▸ Exercise description: Transcribe each record exactly; skip any picture.

▸ Records for the task:
########

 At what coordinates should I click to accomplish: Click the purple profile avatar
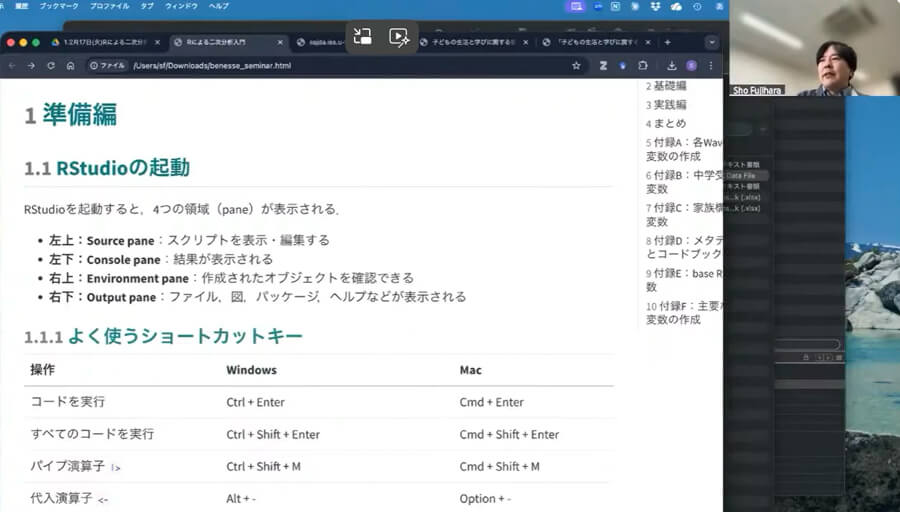[691, 65]
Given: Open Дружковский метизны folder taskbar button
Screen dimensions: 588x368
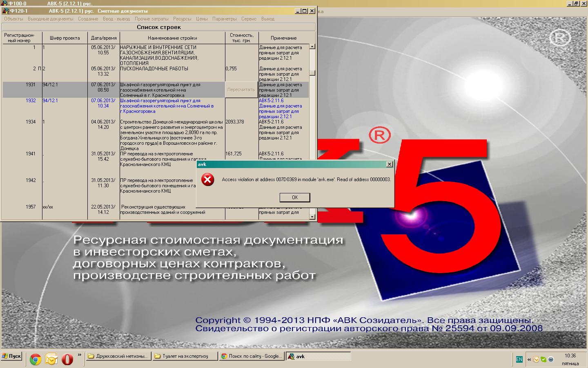Looking at the screenshot, I should coord(118,357).
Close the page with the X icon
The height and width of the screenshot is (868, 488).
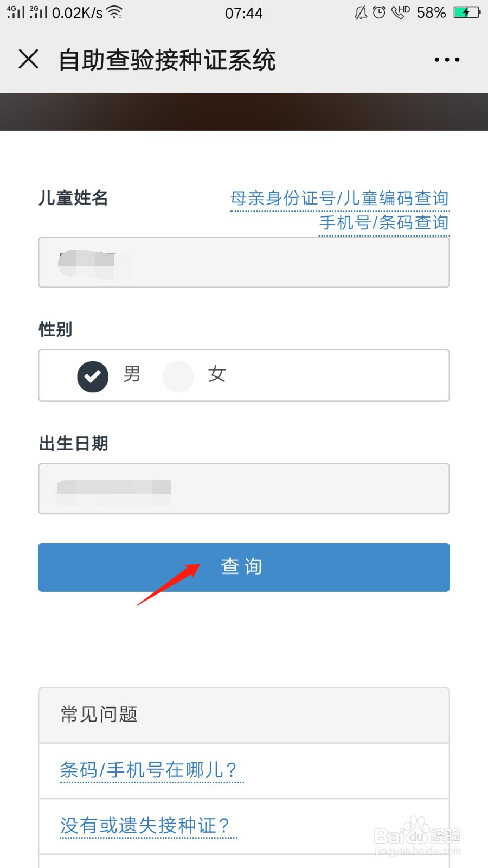tap(29, 59)
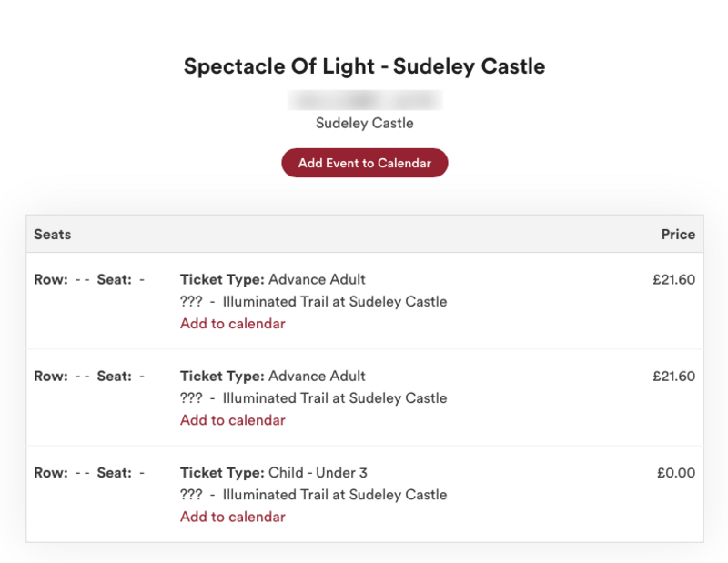
Task: Click the Sudeley Castle venue name under the date
Action: [365, 123]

########

▸ Solution to this exercise:
 At what coordinates should I click to accomplish: Click the purple profile avatar
[691, 65]
Given: Open Дружковский метизны folder taskbar button
Screen dimensions: 588x368
Looking at the screenshot, I should coord(118,357).
Close the page with the X icon
The height and width of the screenshot is (868, 488).
tap(29, 59)
Task: Click the Sudeley Castle venue name under the date
Action: [365, 123]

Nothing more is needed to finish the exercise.